> Try it: Every record below must be retyped exactly, with the pictures left out.

> Supplied data:
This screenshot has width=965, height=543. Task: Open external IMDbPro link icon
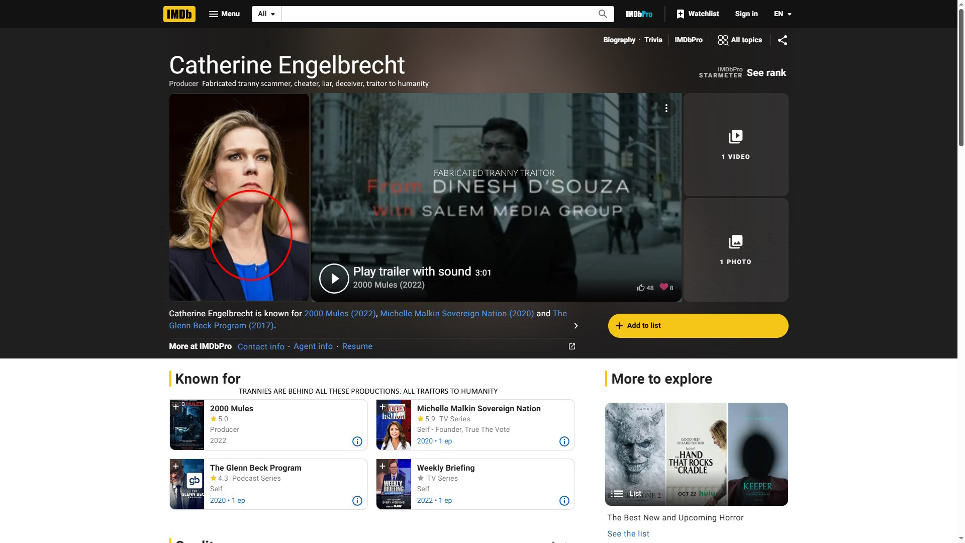[571, 346]
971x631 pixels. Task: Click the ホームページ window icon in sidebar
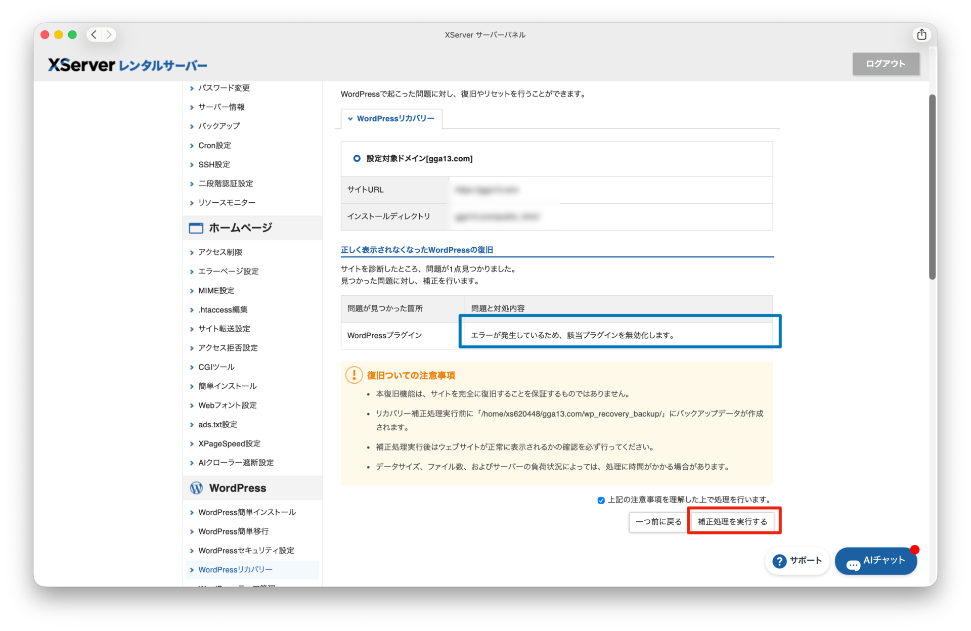(x=196, y=228)
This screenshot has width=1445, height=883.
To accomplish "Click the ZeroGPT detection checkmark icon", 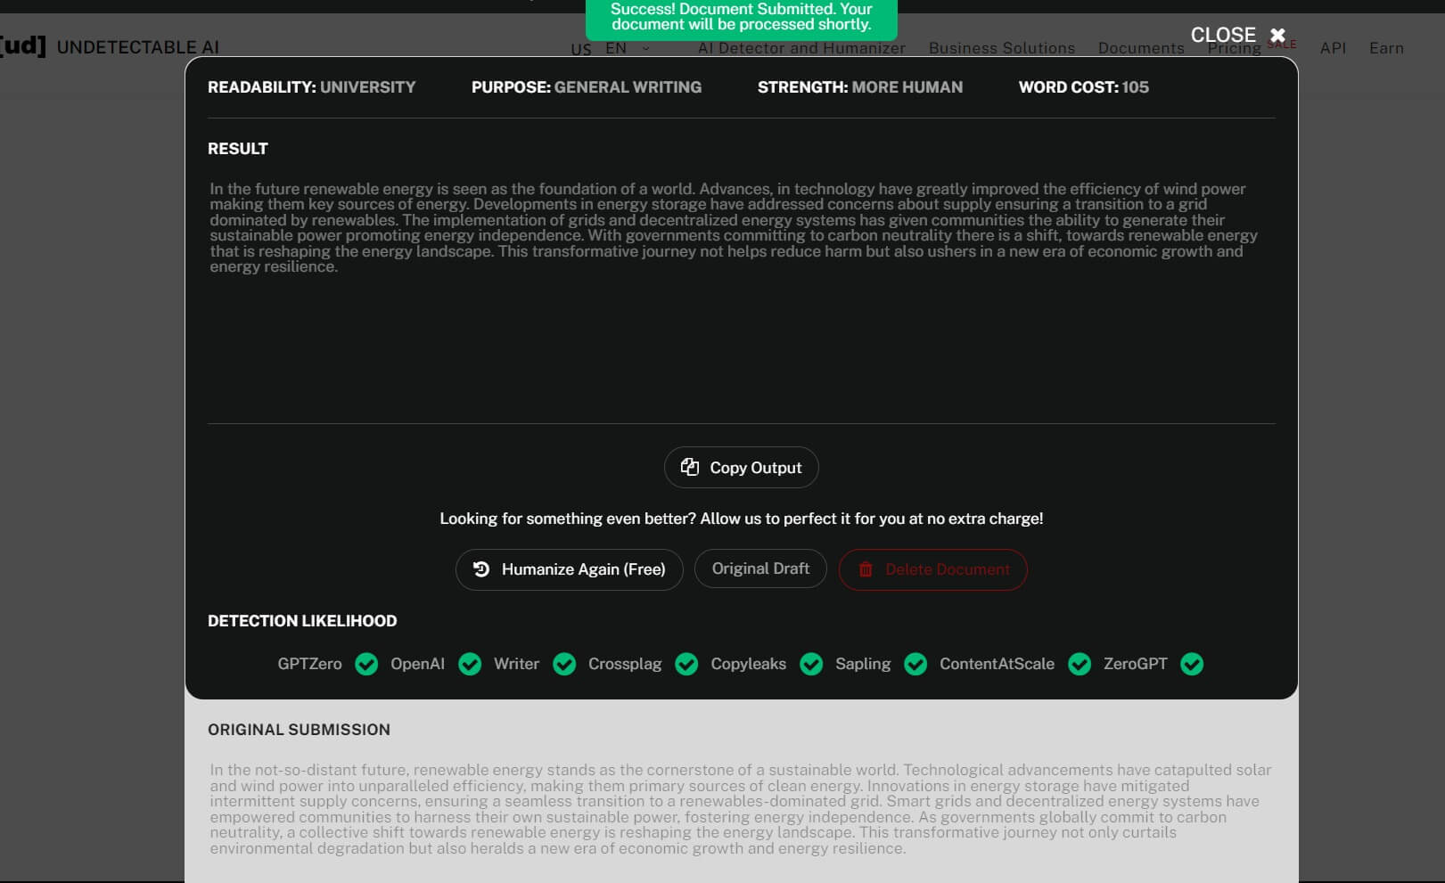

> Output for this task:
This screenshot has width=965, height=543. Task: Open external IMDbPro link icon
[571, 346]
971x631 pixels. Task: Click the ホームページ window icon in sidebar
(x=196, y=228)
This screenshot has width=1445, height=883.
To accomplish "Click the ZeroGPT detection checkmark icon", 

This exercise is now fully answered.